La coordinadora Auxiliar de los Servicios de Promoción y Prevención a la Salud del Instituto Mexicano del Seguro Social (IMSS) en Puebla, Angélica María Baqueiro, expresó que tanto en mujeres como en hombres existe el riesgo de intoxicación aguda. La doctora destaca que en promedio las mujeres pueden consumir hasta tres copas y los  hombres cuatro, mismas que logra asimilar su organismo sin afectar el control de su comportamiento.

Toda bebida tiene un porcentaje de alcohol, la cerveza tiene 5%, una copa de vino del 12 al 15% y el ron, whisky o tequila hasta un 45%,; esto no quiere decir que las de menor grado etílico causen menos daño, el problema es el exceso. El etanol es la sustancia  que contiene el alcohol que no está  adulterado y está hecho para el consumo humano con su debida moderación.

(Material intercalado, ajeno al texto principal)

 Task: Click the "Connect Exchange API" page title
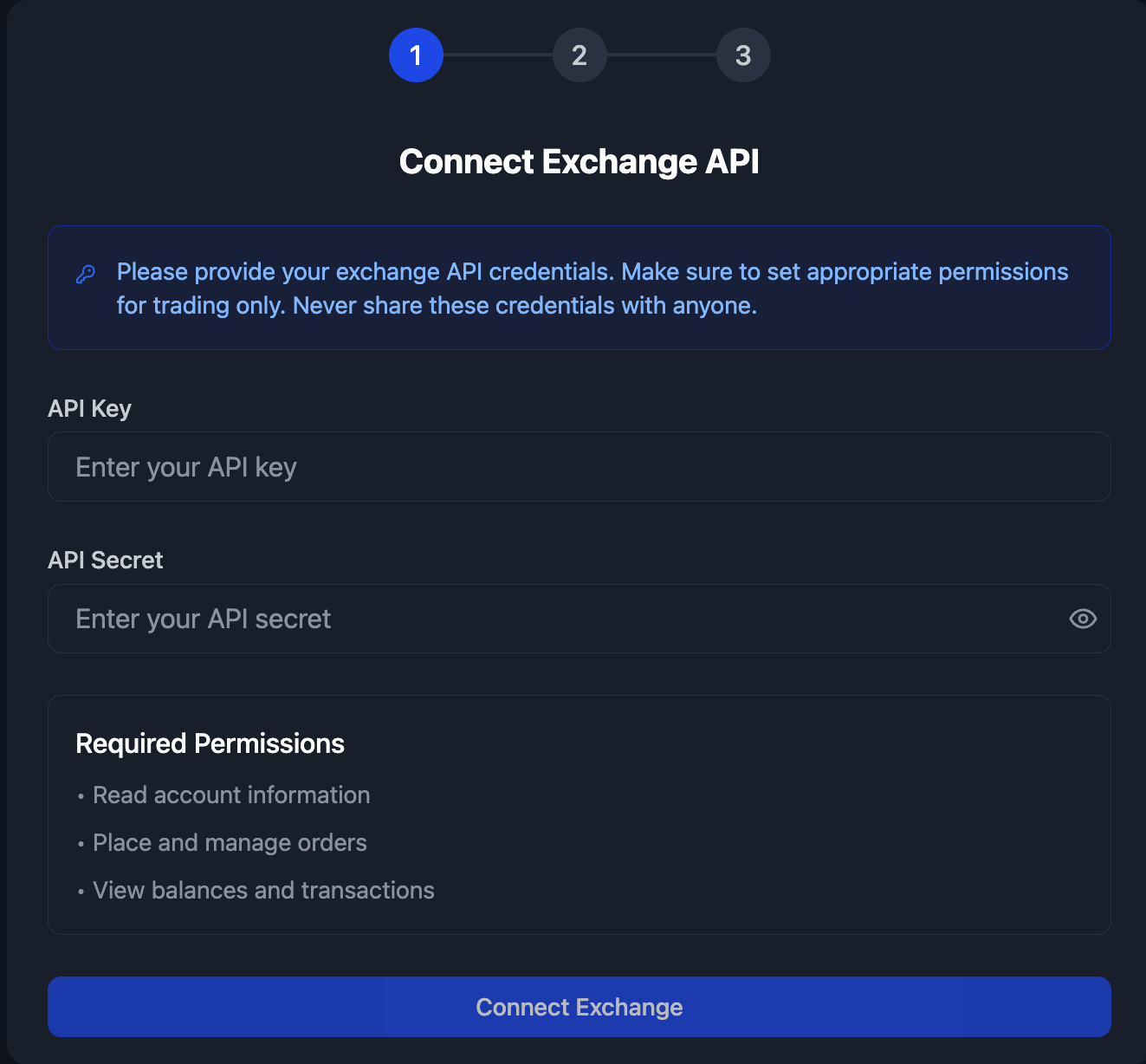tap(579, 162)
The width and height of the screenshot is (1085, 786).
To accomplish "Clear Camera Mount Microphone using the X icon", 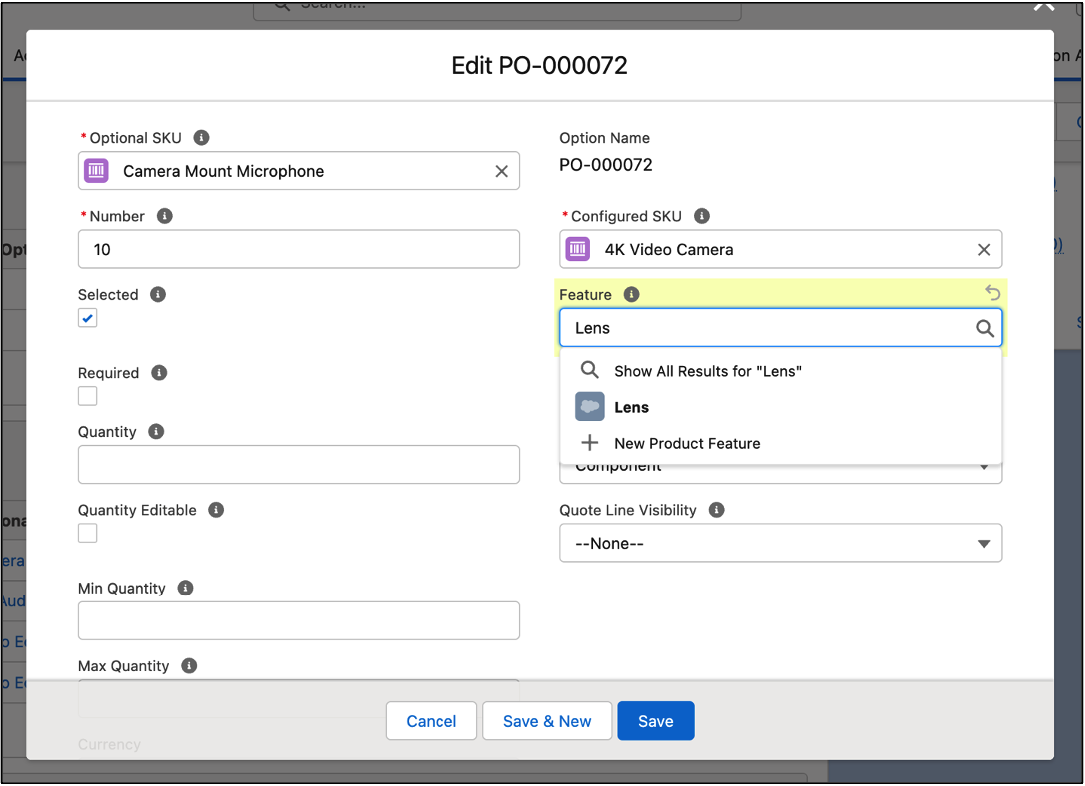I will (x=501, y=171).

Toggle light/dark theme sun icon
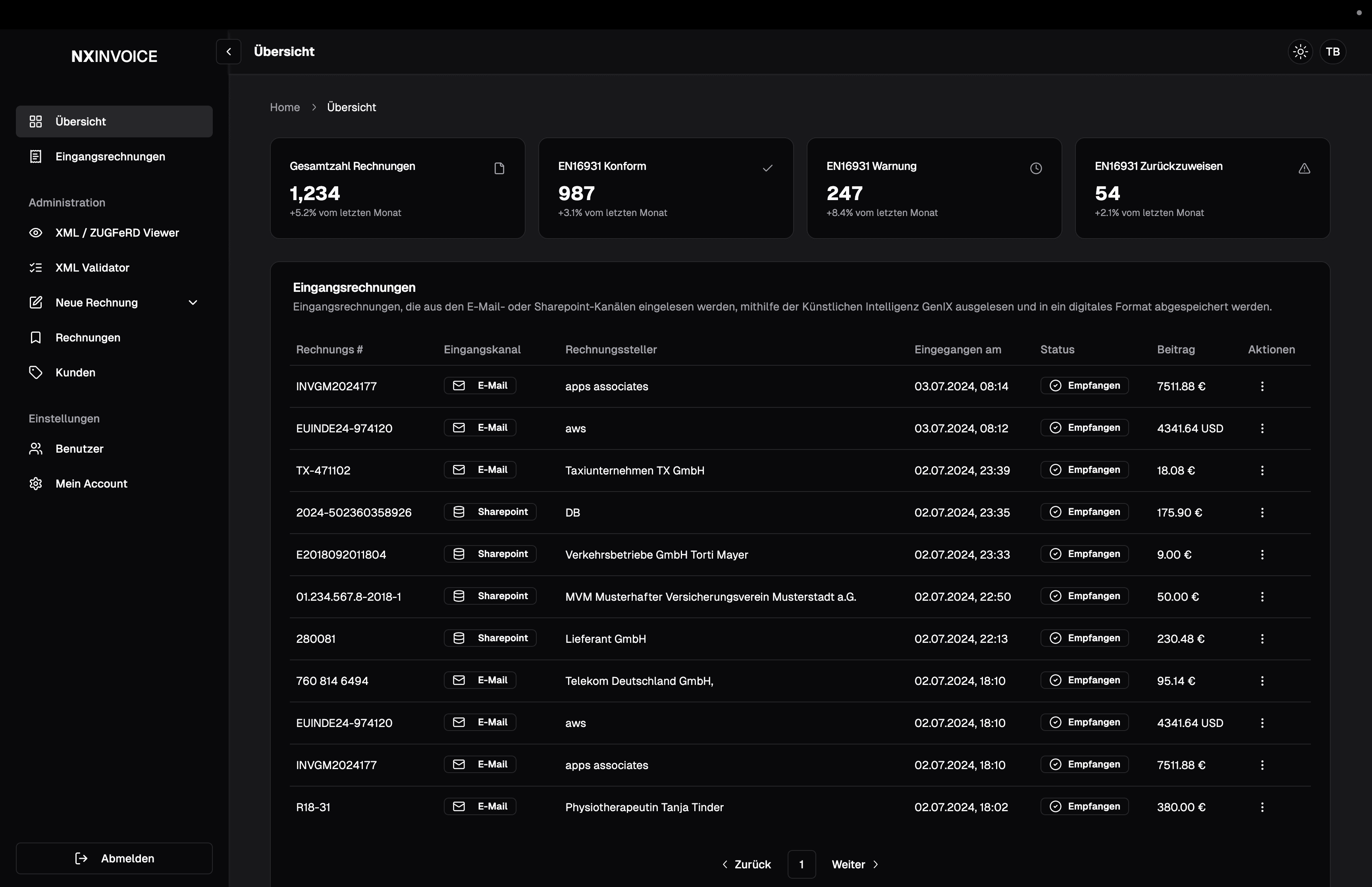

La especialista dijo que las temporadas dónde más se presentan casos de intoxicación son en las vacaciones, Semana Santa, verano y fiestas decembrinas donde la gente se encuentra en la euforia de los festejos y justifican el consumo excesivo de alcohol sin considerar las consecuencias.

Destacó que el hígado tarda una hora en metabolizar la sustancia, por ello, se presentan al día siguiente las resacas o cruda, signos de que el cuerpo está afectado o incluso intoxicado.

La especialista exhorta a ser precavidos antes de consumir alguna bebida que contenga alcohol para no caer en el riesgo de que sea adulterada. Otra recomendación es no combinar el alcohol con el automóvil.

Si existe una intoxicación por consumo excesivo o por ingesta de alcohol adulterado, recomienda asistir a servicios de urgencias de la unidad médica más cercana para ser atendidos a la brevedad ya que se puede correr el riesgo de ceguera, deshidratación, alteraciones en el sistema nervioso central, pérdida de la conciencia e incluso la muerte.